But this is working terribly slow. I was wondering if I could store all of that data in one file but I don’t have enough RAM. So is there a way around it?
I am confused about a few things here. For example, why is all of the file loaded when only a single (column?) is returned at the end? Additionally, why is data repeatedly appended to without checking if a given index has already been retrieved? If you say that all of your data cannot fit in memory, it looks like this solution will keep increasing the amount of data stored in memory without ever deleting anything. Finally, are you using this dataset directly without a DataLoader that provides more parallelism?
For the first issue if it turns out that you don’t need to read the entire file, you might want to see if you can use skip_header in the numpy params: numpy.genfromtxt — NumPy v1.20 Manual. In case you want to skip columns instead you could consider “transposing” your csv files offline so that you can skip rows at data loading time.
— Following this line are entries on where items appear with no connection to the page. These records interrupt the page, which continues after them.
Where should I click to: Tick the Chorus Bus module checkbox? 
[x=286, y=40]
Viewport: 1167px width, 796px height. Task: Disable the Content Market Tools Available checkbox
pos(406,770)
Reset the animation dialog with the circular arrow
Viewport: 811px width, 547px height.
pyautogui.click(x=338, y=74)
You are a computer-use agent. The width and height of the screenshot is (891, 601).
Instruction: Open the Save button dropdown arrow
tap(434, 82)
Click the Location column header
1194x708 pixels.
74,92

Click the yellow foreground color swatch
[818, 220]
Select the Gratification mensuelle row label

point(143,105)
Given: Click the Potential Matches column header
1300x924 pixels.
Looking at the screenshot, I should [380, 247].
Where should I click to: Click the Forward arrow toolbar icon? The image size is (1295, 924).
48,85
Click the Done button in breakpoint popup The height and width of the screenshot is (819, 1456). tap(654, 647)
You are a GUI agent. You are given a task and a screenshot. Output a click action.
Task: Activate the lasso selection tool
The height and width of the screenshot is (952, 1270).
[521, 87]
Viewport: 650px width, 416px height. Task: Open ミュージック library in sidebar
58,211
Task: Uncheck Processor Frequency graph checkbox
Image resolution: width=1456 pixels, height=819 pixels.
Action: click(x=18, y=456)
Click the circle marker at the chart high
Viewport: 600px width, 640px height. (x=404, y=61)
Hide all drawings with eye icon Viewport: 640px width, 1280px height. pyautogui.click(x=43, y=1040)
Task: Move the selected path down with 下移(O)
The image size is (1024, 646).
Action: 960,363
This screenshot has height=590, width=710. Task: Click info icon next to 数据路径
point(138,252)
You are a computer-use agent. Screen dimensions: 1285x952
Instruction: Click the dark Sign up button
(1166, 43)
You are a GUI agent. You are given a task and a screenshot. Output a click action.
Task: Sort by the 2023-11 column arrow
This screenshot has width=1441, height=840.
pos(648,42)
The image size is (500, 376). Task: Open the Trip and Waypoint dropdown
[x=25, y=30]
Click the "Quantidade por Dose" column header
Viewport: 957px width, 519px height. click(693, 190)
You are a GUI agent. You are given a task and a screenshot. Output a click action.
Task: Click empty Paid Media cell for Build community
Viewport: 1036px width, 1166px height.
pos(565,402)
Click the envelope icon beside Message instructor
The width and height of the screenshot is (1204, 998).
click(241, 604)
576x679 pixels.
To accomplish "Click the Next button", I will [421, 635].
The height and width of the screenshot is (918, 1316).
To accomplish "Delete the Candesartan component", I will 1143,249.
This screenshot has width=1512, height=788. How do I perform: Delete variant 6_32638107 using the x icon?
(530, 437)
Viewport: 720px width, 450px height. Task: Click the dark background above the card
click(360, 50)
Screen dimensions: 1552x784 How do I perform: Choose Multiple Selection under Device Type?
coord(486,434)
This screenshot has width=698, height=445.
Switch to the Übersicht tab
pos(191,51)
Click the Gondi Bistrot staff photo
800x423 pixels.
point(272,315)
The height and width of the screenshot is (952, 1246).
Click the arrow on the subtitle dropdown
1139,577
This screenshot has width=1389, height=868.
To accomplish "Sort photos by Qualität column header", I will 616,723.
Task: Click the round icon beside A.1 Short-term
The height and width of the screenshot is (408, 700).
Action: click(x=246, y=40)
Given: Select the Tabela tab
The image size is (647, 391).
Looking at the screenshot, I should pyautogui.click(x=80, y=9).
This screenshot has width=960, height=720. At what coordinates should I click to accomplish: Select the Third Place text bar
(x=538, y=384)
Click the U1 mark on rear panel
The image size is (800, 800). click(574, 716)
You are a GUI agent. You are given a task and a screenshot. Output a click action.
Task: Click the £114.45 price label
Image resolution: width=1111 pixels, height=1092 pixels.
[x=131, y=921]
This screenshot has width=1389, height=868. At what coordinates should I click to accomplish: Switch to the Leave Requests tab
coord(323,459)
This is just an example. I am actually using a for loop that iterates over all the csv files. Each column in the file is a datapoint and in the end (self.data[i]), I am returning the column because that’s what I want batches of. This is how I’m implementing the TrainLoader:
train_loader = torch.utils.data.DataLoader(
train_dl_spec, batch_size=128, shuffle=True, num_workers=8, pin_memory=True)
for data in train_loader:
This is how I am implementing it in the training process:
for x_train in tqdm(train_files):
train_dl_spec = data_gen(x_train)
train_loader = torch.utils.data.DataLoader(
train_dl_spec, batch_size=128, shuffle=True, num_workers=8, pin_memory=True)
for data in train_loader:
If columns are datapoints you might consider preprocessing all of the csv files to move columns to rows offline so that you can seek through files without loading basically the entire file to load a single data point.